I plan on doing Obedience, Rally, Barn Hunt and maybe Dock Diving with him.


----------



## maxtmill (Dec 28, 2010)

Congrats on your new pup! I am no expert, am not a breeder or a show person - just a pet owner. My first shepherd was showline, very friendly with all family members, more aloof with neighbors and the kid's friends. Barked at any vehicle coming in the driveway, was protective until we told him it was okay. Just moderately active. My second shepherd came from hobby breeder, and she was working line, which I was not totally aware of ( my fault for not asking more questions and doing more research). She was gorgeous and downright brilliant, the star of her obedience classes. But she was SO intense, and had a very high prey drive. She was not safe around my smaller dogs or the cats at all. She was much more dog than I could handle, and her breeder did take her back and placed her in a home with a vet tech student. She is doing well. My girl now is WGSL, and she is Fantastic! Very intelligent, friendly with us, velcro to my side all the time ( even tries to walk into the shower with me!), aloof but benevolent with our company, loves loves loves the neighbor kids, barks to alert us with any activity, is good with my other dogs ( after an adjustment period), and is moderate in activity level. Her prey drive is pretty high - she caught a bird that flew into the House and dispatched it to heaven. She is the perfect fit for us, as a retired couple.


----------



## sebrench (Dec 2, 2014)

My first GSD was working line, and I currently have a WGSL male. He's a really good fit for us and our household. My working line dog was quite serious, even as a puppy, and it took him a month or so to bond with the family, but once he did, the bond was very strong. I kind of had to teach him to lighten up and be goofy once in a while. My WGSL is much goofier, eager to please, a fast learner, wonderful with my toddler, and makes me look good in our classes. He is stable and social in public. I can take him anywhere. He especially enjoys attention from kids. He can run all day, but has a good off switch (especially now that he is more mature). He behaves well around other leashed or controlled dogs (I'm not a big fan of dog parks, except when practicing our obedience outside the fence). I loved my working line dog, and hope to have another someday, but for right now my WGSL is a good fit for our household.


----------



## KaiserAus (Dec 16, 2016)

My Kaiser is a WGSL. He is only 4.5 months old so still waiting to see how he will turn out.
He is very clever, loves doing his training... do something new with him 3 times and he's got it. 
He loves all kids, adults and other dogs - but he is a baby still so we will see if this changes.
He is most active in the mornings and the evenings and then sleeps all day which suits us fine as we are out at school and work.
He has been great in public - walks well, sits nicely at restaurants whilst we eat. He has never appeared timid or scared (apart from being scared of a big Buddha statue for week, but he got over that  )


----------



## melissajancie (Dec 22, 2016)

I must have really gotten lucky. I just got my WGWL on Saturday and he has a low drive. He is working out perfectly as a service dog for me and I couldn't be happier with him. Maybe it was the extensive training he was put through - probably - because he has an off switch in our home as soon as we walk in the door. On the other hand he will lay down for 2 hours at a restaurant no problem. He does get a lot of mental exercise daily along with lots of walking, etc. I think the service work he does daily is what wears him out  But he is happy to work and we do spend a lot of time off leash walking also.
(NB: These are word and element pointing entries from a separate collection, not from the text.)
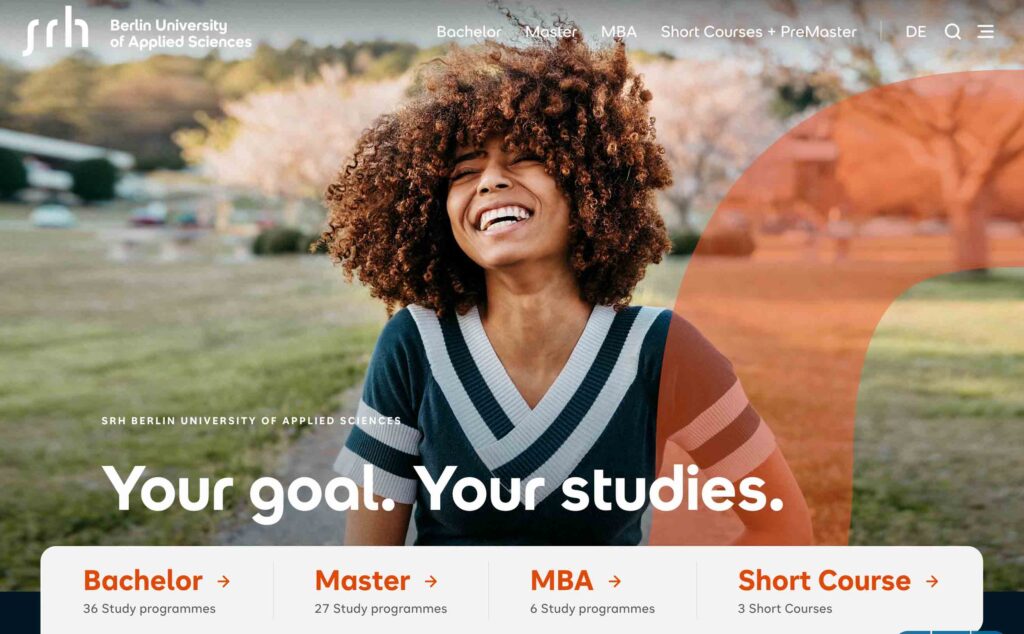Open the hamburger menu icon
This screenshot has width=1024, height=634.
pyautogui.click(x=985, y=31)
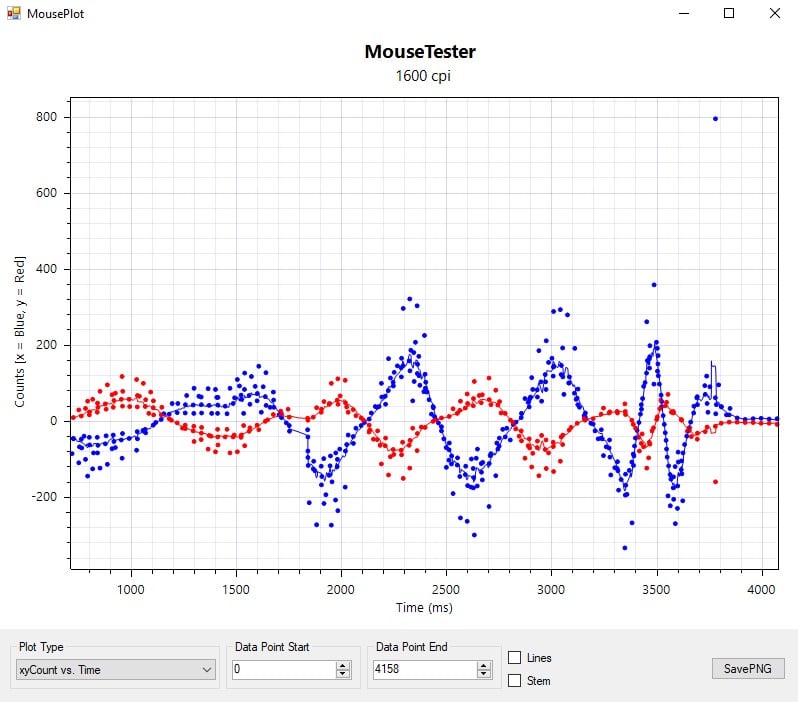Increment Data Point Start with up arrow
This screenshot has height=702, width=798.
pyautogui.click(x=343, y=665)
He isn't crazy about elevators as I found out yesterday and he got really amped up once we got off the elevator.

I have noticed that he gets amped up a lot when walking in the dark whether it be at night or before the sun rises. He is very alert to his surroundings and if he sees something he doesn't like he emits this low growl. But at the same time he is totally under my control.


----------



## zetti (May 11, 2014)

I am very much a WL person, though I have had and do currently have WGSLs. My current show line came in as a quasi rescue--her owner decided not to keep either of his two dogs anymore. His stated reasons turned out not to be entirely accurate, so we'll never know. She's eight and amazingly healthy with a sweet temperament. Extremely smart and biddable. Supposedly, she has had IPO training, but it's clear to my trainer and me that she is not an IPO dog. She is a wonderful house dog, however. Her only flaw is her dog aggression, which looks like so much hot air. I found her right here on this board, actually.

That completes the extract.